**Page excerpt**
* * *

# 2022 Classic Balloon Tire Calendar



## Freqman1 (Dec 22, 2021)

So I did five calendars for myself, family, and friends. I didn't do any extras because of cost. I'm trying to work with the printer to get a lower cost to keep them below $20 shipped. It looks like it will require a minimum order of 30 calendars. The link is to the calendar I did. If I get enough people and can get the cost right I'll place an order early next week. V/r Shawn


----------



## barneyguey (Dec 22, 2021)

You can put me down for one Shawn. Thank you for your work getting these done. Barry


----------



## 10~18kustoms (Dec 23, 2021)

I'll take 2.


----------



## 1936PEDALER (Dec 23, 2021)

I'II BUY ONE. AT LEAST


----------



## Freqman1 (Dec 23, 2021)

I think right now I have commitments for eight or so. I need to have at least 25 spoke for and I’ll place an order. Thanks, Shawn


----------



## tripple3 (Dec 23, 2021)

Pics for archives😉






































Nice Cover shot, plus 12 bikes.
At least we can see them here now forever.
Thanks Shawn @Freqman1


----------



## Jamhud (Dec 25, 2021)

I would purchase one.
Happy Holidays,


----------



## Freqman1 (Dec 25, 2021)

Yep lookn like I’m only up to about nine so this probably ain’t gonna happen. Thanks to those that responded. V/r Shawn


----------



## Jamhud (Dec 26, 2021)

Freqman1 said:


> Yep lookn like I’m only up to about nine so this probably ain’t gonna happen. Thanks to those that responded. V/r Shawn



The link provided above is active and with the Auto discount code, was able to place an order for a total of $22.92 delivered. Looking forward to it. 😎


----------



## Chavez (Jan 4, 2022)

*I just ordered one too! $22 and change to California. These are amazing. Thanks for putting these together for us. *


----------



## Jamhud (Jan 4, 2022)

Chavez said:


> *I just ordered one too! $22 and change to California. These are amazing. Thanks for putting these together for us. *



Shawn,
I attempted a DM but the site says no thanks.

The Collage site provided a substantial discount code for calendars on the site, I believe your design would qualify.
Let me know if you are good with it being shared publicly.
Thanks again,
Jamie


----------



## Freqman1 (Jan 4, 2022)

Jamhud said:


> Shawn,
> I attempted a DM but the site says no thanks.
> 
> The Collage site provided a substantial discount code for calendars on the site, I believe your design would qualify.
> ...

* * *

**Data provided**
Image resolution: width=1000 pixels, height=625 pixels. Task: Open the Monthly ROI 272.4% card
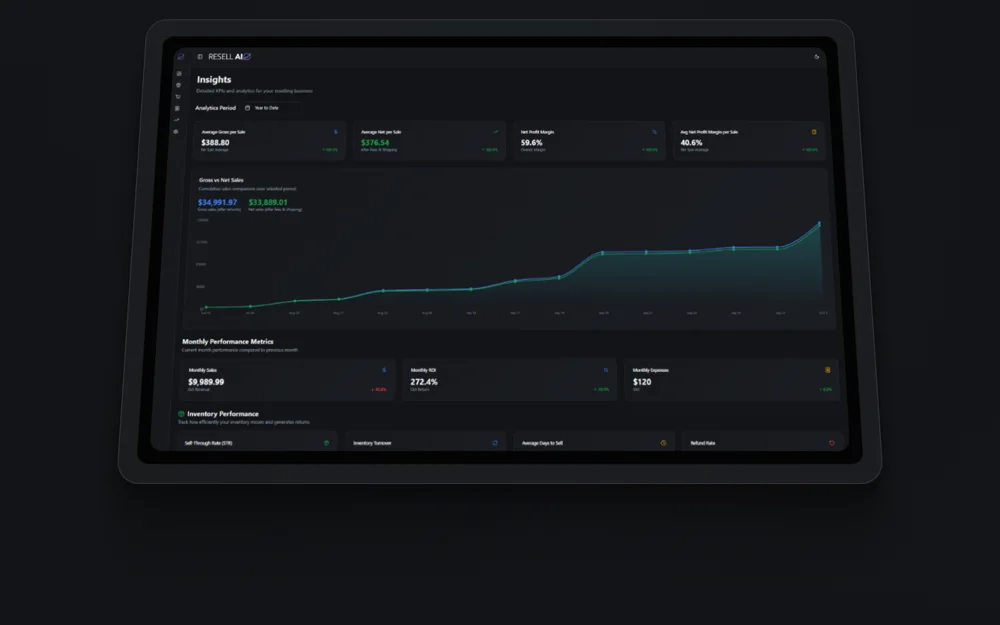click(x=510, y=379)
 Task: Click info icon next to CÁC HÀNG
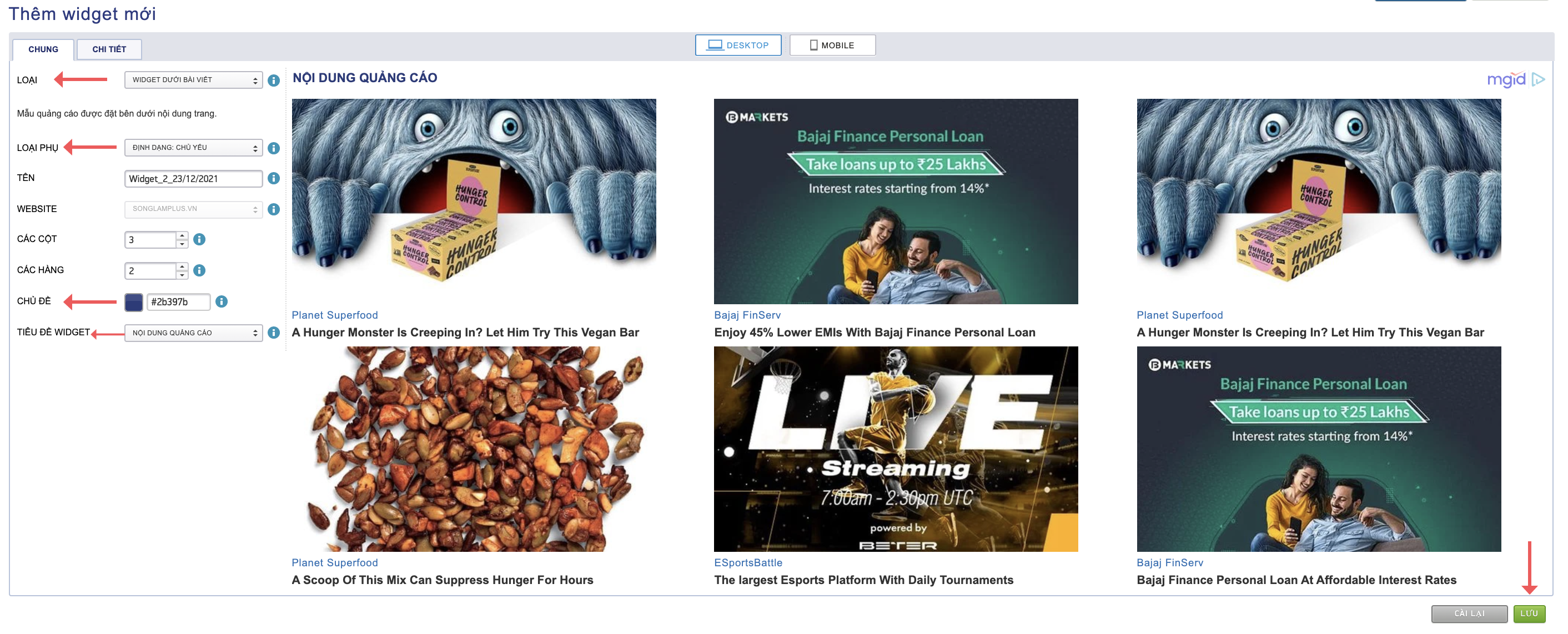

* * *

**Given task 1**
In the calendar thread, reproduce the passage from "The link provided" to "Chavez (Jan 4, 2022)", and rename "Auto discount code" to "automatic promo code" wherever it appears.
**Given task 2**
Condense the calendar thread's paragraph that begins "So I did five calendars" into a bulleted list of its main facts.
**Given task 3**
According to the calendar thread, what total did Jamhud pay for a delivered calendar after using the Auto discount code?

**Correct response 1**
The link provided above is active and with the automatic promo code, was able to place an order for a total of $22.92 delivered. Looking forward to it. 😎


----------



## Chavez (Jan 4, 2022)

**Correct response 2**
- Shawn made five calendars for himself, family, and friends.
- He made no extras because of the cost.
- He is working with the printer to keep the price below $20 shipped.
- That price would likely require a minimum order of 30 calendars.
- The link goes to his calendar.
- If enough people join and the cost works out, he will order early next week.

**Correct response 3**
Jamhud paid $22.92 delivered.